A confirmação do bóson ajudou a desvendar a forma como diversas partículas elementares ganham massa no ambiente cósmico.

Apesar do avanço científico gigantesco, os pesquisadores admitem que o Modelo Padrão cobre somente uma fração minúscula de tudo o que existe.

Mesmo desvendando o bóson restam grandes mistérios sobre a composição detalhada do nosso universo. Além dessa grande conquista a máquina auxiliou na identificação de diversas estruturas subatômicas inéditas, destacando-se os elementos listados a seguir que expandem o nosso conhecimento físico.

  • Mais de setenta novos hádrons compostos foram identificados por meio das colisões de alta energia.
  • Essas novas partículas são formadas por quarks firmemente unidos através da força forte da natureza.
  • Os experimentos contínuos testam diretamente a maneira como a matéria se organiza em escalas microscópicas.

Qual será o futuro do acelerador na Europa?

A organização elaborou um relatório de viabilidade focado no Futuro Colisor Circular que pretende substituir o equipamento atual. Esse ambicioso projeto científico visa expandir as fronteiras do conhecimento e pesquisar componentes cósmicos que a tecnologia contemporânea ainda não consegue explicar detalhadamente.

Enterrado sob a fronteira franco-suíça, o Grande Colisor de Hádrons (LHC) do CERN já é uma máquina que soa quase fictícia.
Enterrado sob a fronteira franco-suíça, o Grande Colisor de Hádrons (LHC) do CERN já é uma máquina que soa quase fictícia. - Créditos: Maximilien Brice/CERN

A nova proposta conceitual apresenta dimensões monumentais planejadas para operar em fases distintas nas próximas décadas.

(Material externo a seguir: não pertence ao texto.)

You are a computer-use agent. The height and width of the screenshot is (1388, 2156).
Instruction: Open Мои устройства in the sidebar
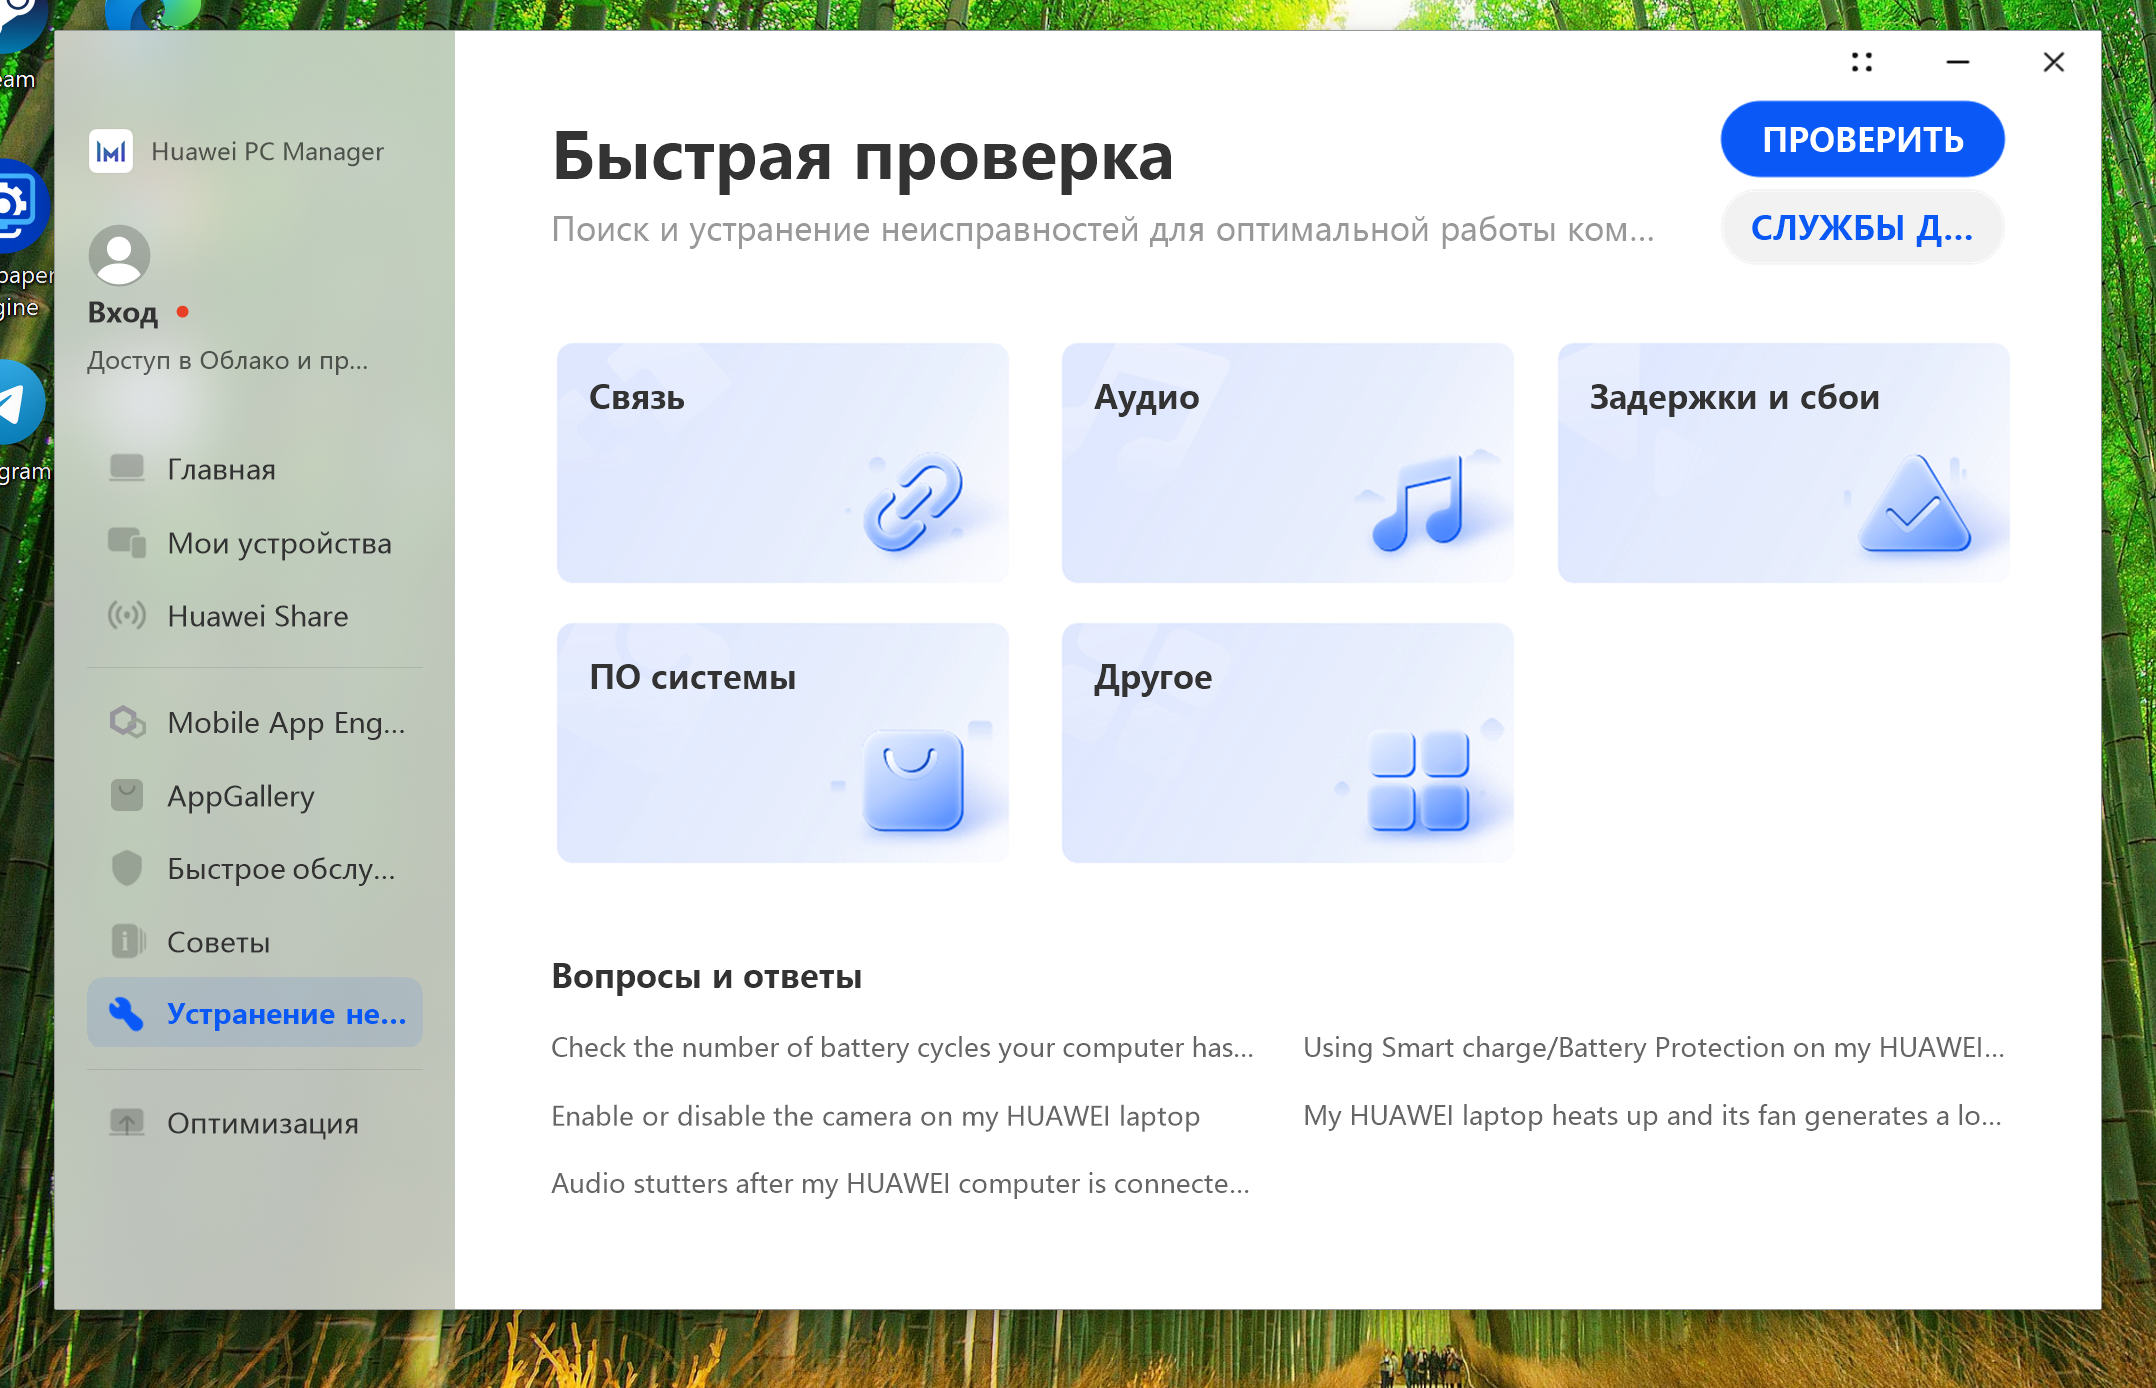pos(279,543)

Para compreender o impacto dessa futura instalação científica, detalhamos abaixo as principais características estruturais e os objetivos definidos para esse novo acelerador internacional.

  • Um anel planejado de cinquenta e seis milhas construído a seiscentos e campa e seis pés de profundidade.
  • A primeira etapa focará no estudo altamente preciso do bóson de Higgs utilizando elétrons e pósitrons.
  • A fase subsequente colidirá prótons com energia incrível de cem teraeletronvolts para buscar partículas pesadas.

Quanto custará esse novo projeto científico?

O custo estimado para a construção da primeira fase do novo colisor alcança quinze bilhões de francos suíços. Essa quantia expressiva cobrirá a abertura do túnel e toda a infraestrutura básica necessária para viabilizar as futuras pesquisas físicas na região.

Embora investidores privados já tenham prometido doações expressivas, a aprovação final dos Estados membros deve ocorrer apenas em dois mil e vinte e oito. Até lá os cientistas focam no desenvolvimento sustentável para mitigar a pegada ecológica desse colossal empreendimento tecnológico global.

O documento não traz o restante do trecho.